Türkiye’de mezhepler üzerinde oynanan oyunlar yeni değildir; bu bakımdan vatandaşlarımız bu içten ve dıştan kumandalı tahrikler ve oyunlar karşısında çok şükür epey tecrübe de kazanmıştır. Ülkeyi karıştırıp hedeflerine varmak isteyen bir kısmı yapay dost ve müttefiklerimiz herhalde Kürt kardeşlerimizi ayrıştırma faaliyetlerinden istenen sonucu alamadıkları için şimdi sıra Anadolu Alevisi kardeşlerimize gelmiştir.

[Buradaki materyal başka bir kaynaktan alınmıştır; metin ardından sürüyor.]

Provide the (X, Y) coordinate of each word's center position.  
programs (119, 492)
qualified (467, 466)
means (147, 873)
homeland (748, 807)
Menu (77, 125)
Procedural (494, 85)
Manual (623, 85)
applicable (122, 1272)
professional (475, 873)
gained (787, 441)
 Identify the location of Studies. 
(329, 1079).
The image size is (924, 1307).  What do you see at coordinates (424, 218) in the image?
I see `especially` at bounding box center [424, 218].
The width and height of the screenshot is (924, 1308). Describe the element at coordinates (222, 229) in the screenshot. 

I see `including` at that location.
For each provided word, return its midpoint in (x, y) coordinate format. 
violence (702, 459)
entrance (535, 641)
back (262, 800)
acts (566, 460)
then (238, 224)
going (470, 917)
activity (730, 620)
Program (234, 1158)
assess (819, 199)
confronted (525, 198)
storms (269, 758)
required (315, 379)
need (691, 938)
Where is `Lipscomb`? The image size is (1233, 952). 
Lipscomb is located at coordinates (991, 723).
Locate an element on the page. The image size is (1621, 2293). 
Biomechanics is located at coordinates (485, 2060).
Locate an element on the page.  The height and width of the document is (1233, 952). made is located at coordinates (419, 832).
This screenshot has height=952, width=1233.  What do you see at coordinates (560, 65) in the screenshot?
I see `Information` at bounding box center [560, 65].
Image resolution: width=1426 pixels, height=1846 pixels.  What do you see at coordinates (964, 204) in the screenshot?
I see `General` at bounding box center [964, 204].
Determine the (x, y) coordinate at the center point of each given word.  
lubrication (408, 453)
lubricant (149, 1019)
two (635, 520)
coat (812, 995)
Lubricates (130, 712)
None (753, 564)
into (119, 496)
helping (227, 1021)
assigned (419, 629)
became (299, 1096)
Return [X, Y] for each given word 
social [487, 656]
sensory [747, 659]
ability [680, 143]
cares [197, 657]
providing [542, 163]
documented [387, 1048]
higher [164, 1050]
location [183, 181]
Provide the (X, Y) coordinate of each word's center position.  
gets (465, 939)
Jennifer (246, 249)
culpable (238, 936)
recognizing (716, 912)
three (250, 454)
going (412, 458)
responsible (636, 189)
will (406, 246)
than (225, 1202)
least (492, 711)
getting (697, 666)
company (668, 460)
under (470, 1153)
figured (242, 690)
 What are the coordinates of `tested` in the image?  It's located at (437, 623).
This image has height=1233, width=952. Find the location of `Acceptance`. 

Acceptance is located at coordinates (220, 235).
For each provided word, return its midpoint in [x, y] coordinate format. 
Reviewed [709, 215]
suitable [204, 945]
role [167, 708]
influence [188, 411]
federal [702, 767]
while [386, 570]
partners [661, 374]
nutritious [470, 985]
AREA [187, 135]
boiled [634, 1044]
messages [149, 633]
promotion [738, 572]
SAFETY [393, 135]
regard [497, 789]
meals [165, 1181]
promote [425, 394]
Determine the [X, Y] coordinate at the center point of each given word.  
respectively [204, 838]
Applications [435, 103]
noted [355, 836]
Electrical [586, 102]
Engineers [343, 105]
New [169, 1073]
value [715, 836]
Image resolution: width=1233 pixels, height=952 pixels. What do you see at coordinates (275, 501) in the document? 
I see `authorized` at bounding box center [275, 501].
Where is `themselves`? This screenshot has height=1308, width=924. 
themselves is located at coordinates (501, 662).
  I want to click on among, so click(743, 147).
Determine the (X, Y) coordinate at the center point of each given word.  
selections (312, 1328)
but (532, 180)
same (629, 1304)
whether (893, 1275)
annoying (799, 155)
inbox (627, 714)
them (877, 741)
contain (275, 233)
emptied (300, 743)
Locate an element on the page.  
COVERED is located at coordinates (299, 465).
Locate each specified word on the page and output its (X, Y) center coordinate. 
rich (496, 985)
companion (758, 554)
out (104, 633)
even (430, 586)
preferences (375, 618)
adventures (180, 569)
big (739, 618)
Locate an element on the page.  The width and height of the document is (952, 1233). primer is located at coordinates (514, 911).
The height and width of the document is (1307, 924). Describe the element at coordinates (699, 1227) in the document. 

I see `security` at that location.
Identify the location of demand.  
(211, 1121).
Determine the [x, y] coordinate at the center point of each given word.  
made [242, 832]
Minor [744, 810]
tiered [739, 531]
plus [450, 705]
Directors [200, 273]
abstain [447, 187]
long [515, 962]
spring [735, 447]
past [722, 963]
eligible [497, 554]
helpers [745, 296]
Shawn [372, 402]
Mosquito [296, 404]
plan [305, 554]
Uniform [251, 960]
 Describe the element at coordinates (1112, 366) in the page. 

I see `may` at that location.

Bu ciddi ve önemli olayın ülkenin sadece bir iç meselesi olarak görmek kısır ve gerçekleri örtecek bir bakış tarzıdır. Eğer sadece iç mesele olarak görürsek içerde hayali sanıklar arar; kolay suçlanacak fert ve gruplar yaratırız. Hep yaptığımız gibi… Ardından da birbirimize düşeriz. Türk Milletini birbirine düşürerek, kışkırtarak – birçok ülkede yapıldığı gibi – birlik ve bütünlüğümüze kastetmek için ideolojik farklılıkları, din, inanç, etnik ve mezhep eksenli çatıştırmaları hedef alarak belki de söz dinlemeyen, emir almaktan bıkmış Türkiye’den adeta intikam almaktadırlar. İnsanlarımızı birbirine karşı ötekileştirme ve bölme çabalarının demokratikleşme ve bir arada yaşama gereği diye yutturulduğu günümüzde küreselleştirme çabalarının, çok kültürlülük tuzaklarının toplumda virüs olarak dolaştırıldığını hafife alamayız. Milli devletlerin ufalanarak demokratik sürece sokulabileceğini bekleyen sözde dost ve düşmanın ekmeğine yağ süremeyiz.
Maalesef dış baskılarla sürekli ve hemen acaba bizde hoşgörü yetersiz mi; ifade ve düşünce hürriyeti kısıtlı mı, eksik bir şeyimiz mi var diye panikleriz. Suçlu taşeronlar dıştan kumandalı olsa bile olayları yumuşatmayı, hatta kapatmayı müttefiklik gereği sayarız. Hemen yasalar ve Anayasayı suçlar; durmadan değiştirmeye çalışırız ve bunlara yükleniriz.
Artık anlayalım ki bu yanlış yol geçerli değildir. Dünyada egemen ülkelerin lehine döndürülen dolapları fark edin. Rusya neden Doğu Ukrayna’ya giriyor; Rusça konuşan ülkeleri tekrar şemsiyesi altına almak istiyor; ABD’nin Doğu Avrupa’da siyasi etkinlik arayışı, genişleme arzusu neden; Akdeniz’de, Ege’de ve Kıbrıs’ta Türkiye’ye tuzak üstüne tuzak neden kurulmaya çalışılıyor; acaba Yunan hep malum bir batılı güçlerin taşeronu olmaktan dün ve bugün neden kurtulamıyor? Siz dünya patronlarının sözlerini dinleseniz, isteklerini yapsanız acaba Yunan, Ermenistan, Kıbrıs Rum Kesimi ve İran gibi ülkeler Ortadoğu’daki hedeflerinden vazgeçecekler mi? Tabii ki hayır… O halde dostluklar ve düşmanlıklar zamanla değişebiliyor. Bu gibi Türkiye düşmanlarının eylemlerini değerlendirirken sadece içe dönük olmayı bırakalım.